ISLAMABAD: Amid rising temperatures, the Pakistan Muslim League-Nawaz government is trying to solve all the problems that could hinder fulfilment of its promise to end loadshedding in the country by next year.

In recent closed-door meetings presided over by Prime Minister Nawaz Sharif and attended, among others, by Finance Minister Ishaq Dar and Power Minister Khawaja Muhammad Asif, issues of mismanagement, re-emergence of circular debt and ‘the capacity trap’ have been discussed in considerable detail.

Traditional players in the sector, meanwhile, are competing to secure additional generation capacity, and that too based on imported fuel like coal, before the nation goes to the polls next year.

If they get what they want the country may end up having to deal with excess capacity and the resultant challenge to make timely payments to the stakeholders concerned, much like the episode of mid-90s that occurred during the days of the Pakistan Peoples Party government. The party that took over the reins from the PPP — the PML-N — had to tediously renegotiate timelines for overcapacity contracts which cost the country dearly in terms of its reputation.

Questions raised about issues of mismanagement, re-emergence of circular debt and ‘capacity trap’

Sources said the government had placed a ban on power plants based on imported fuel in June last year because it wanted to avoid overexposure to foreign exchange repayments. Based on this logic, two coal-based projects of Siddique Sons and Lucky Cement were almost forced to switch over to local coal even though they had valid letters of interest.

Even before that, Punjab’s three plants of about 3,600MW based on imported coal — Haveli Bahadur Shah, Bhikki and Balloki — were turned into imported LNG-based projects. The move was allowed because it was seen as the better of the two options available, in the interest of ending loadshedding by next year. Two plants at Rahim Yar Khan and Muzaffargarh, on the other hand, were cancelled.

All this was done because the Chinese officials thought it would be uneconomical to transport imported coal to Punjab’s plains. At the time the power ministry had moved swiftly despite resistance from a group of power producers — abbreviated as NB, SS and MM — and was able to include Diamer-Bhasha Dam’s power generation component in the priority list of the China-Pakistan Economic Corridor (CPEC) in Beijing in place of the coal-based projects in Rahim Yar Khan and Muzaffargarh.

As a result, the 1,320MW Sahiwal plant became the only coal-based project to survive from among the six planned for Punjab.

A campaign was then launched to question the demand-and-supply data and also the ‘Circular Debt Capping Plan’ of 2015. This culminated in a powerful push by an influential group of power producers to get the Rahim Yar Khan project revived.

A meeting of the cabinet committee on energy (CCE) held a couple of weeks ago directed the power ministry to “evaluate a proposal regarding re-inclusion of the Rahim Yar Khan coal-fired power plant in the CPEC list and possibility of its conversion to LNG”.
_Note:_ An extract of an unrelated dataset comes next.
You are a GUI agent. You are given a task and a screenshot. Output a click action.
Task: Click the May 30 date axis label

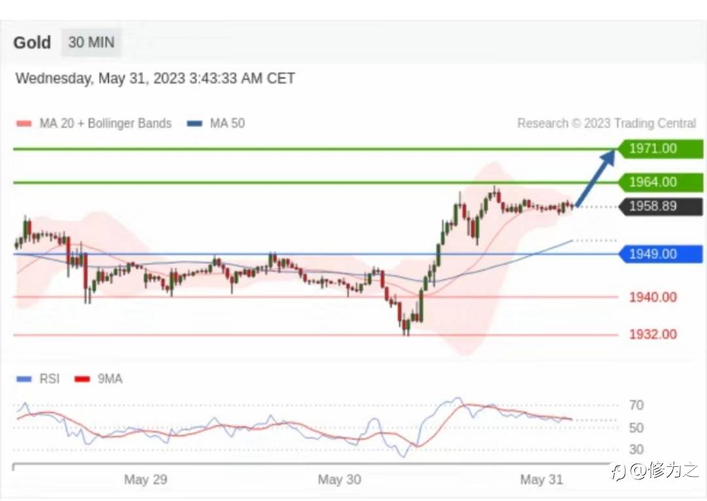339,479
Sources said that senior officials in the Central Power Purchasing Agency and National Transmission and Despatch Company (NTDC) are under extreme pressure to approve the Rahim Yar Khan project even though it did not fit in the current demand-supply projections simply because it would not be ready for generation before 2022.

At a meeting of the CCE chaired by the prime minister, former power secretary Younas Dagha candidly warned that unless management issues were addressed thousands of additional megawatts could literally go to electricity thieves, instead of ending outages, and hence add to the circular debt.

He recalled incidents in which engineers were found selling electricity in bulk to unauthorised consumers in the heart of Lahore.

Mr Dagha was also reported to have questioned the timing of his unceremonious removal from the power ministry ahead of what he called a crucial summer. He was removed in the first week of April and his line of argument was that his successor Yousaf Naseem Khokhar would not even be able to settle down in his position before having to deal with sudden surges in demand as the temperatures rose.

In the mean time, the government is reported to have blocked a Rs33 billion arbitration bid initiated by the Independent Power Producers (IPPs) while the government has raised Rs13bn claims against working capital paid to a group of such companies.

All this can have substantial impact on the circular debt capping plan that required reducing the debt to Rs204bn in 2018 from Rs303bn at the end of 2015. The finance and power ministries are already questioning each other over the total debt that now stands at Rs401bn, up from Rs329bn on March 31.